The University of Iowa College of Engineering is partnering with Mercy Iowa City to use specialized sensors to measure the amount of ultraviolet (UV) exposure needed to decontaminate protective masks. By utilizing a thermal sensor used in research by Fatima Toor, an assistant professor in the Department of Electrical and Computer Engineering, the amount of UV irradiance can be measured and optimized so that the masks can be sterilized for reuse, rather than discarded.

“Our equipment was able to determine the necessary exposure time to properly irradiate the masks,” says Toor. “The sensor also measured the variation of the UV dose across a physical space, helping to determine the best location to put the masks when exposing them to UV.”

Toor was contacted about her work by Joshua Eastvold, an emergency medicine physician at Mercy. Eastvold saw how frequently masks were being used and then thrown away due to contamination. Mercy has recently acquired a UV sterilization system, and Eastvold wanted to be sure that the system was properly irradiating the masks.

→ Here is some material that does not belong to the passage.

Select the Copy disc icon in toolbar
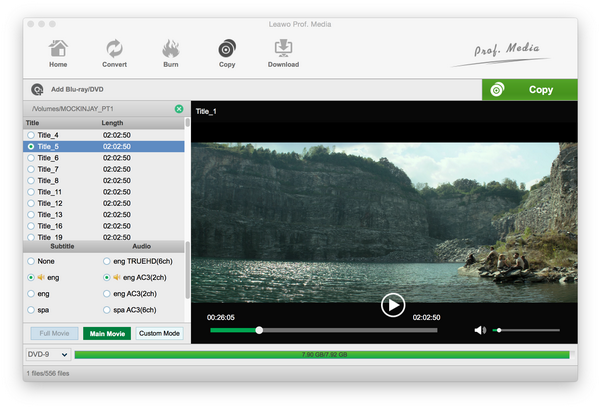 tap(227, 48)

“When we acquired stronger UV lights and began using the system, we wanted to double-check our math to make sure that the masks were irradiated at the proper distance and for enough time,” says Eastvold. “What we learned was that our prediction of needing three to four minutes to virilize the masks was incorrect. We actually need 10 minutes.”

By identifying the minimal amount of time that the masks needed for decontamination, more masks can be sterilized each day for doctors, nurses, and other health care professionals who are supporting both COVID-19 patients and others seeking medical treatments.

The sterilized masks are often used in concert with N95 masks, to increase the level of protection. With Toor’s sensors and Mercy’s UV system in place, multiple masks have been sterilized and redistributed to Mercy’s staff over the past week.

“I was impressed that an emergency medicine physician contacted me for help to ensure that the sterilization procedure is done correctly,” says Toor. “This collaboration shows the value the university staff brings to the local community and Eastvold’s dedication to excellent service to his patients and colleagues.”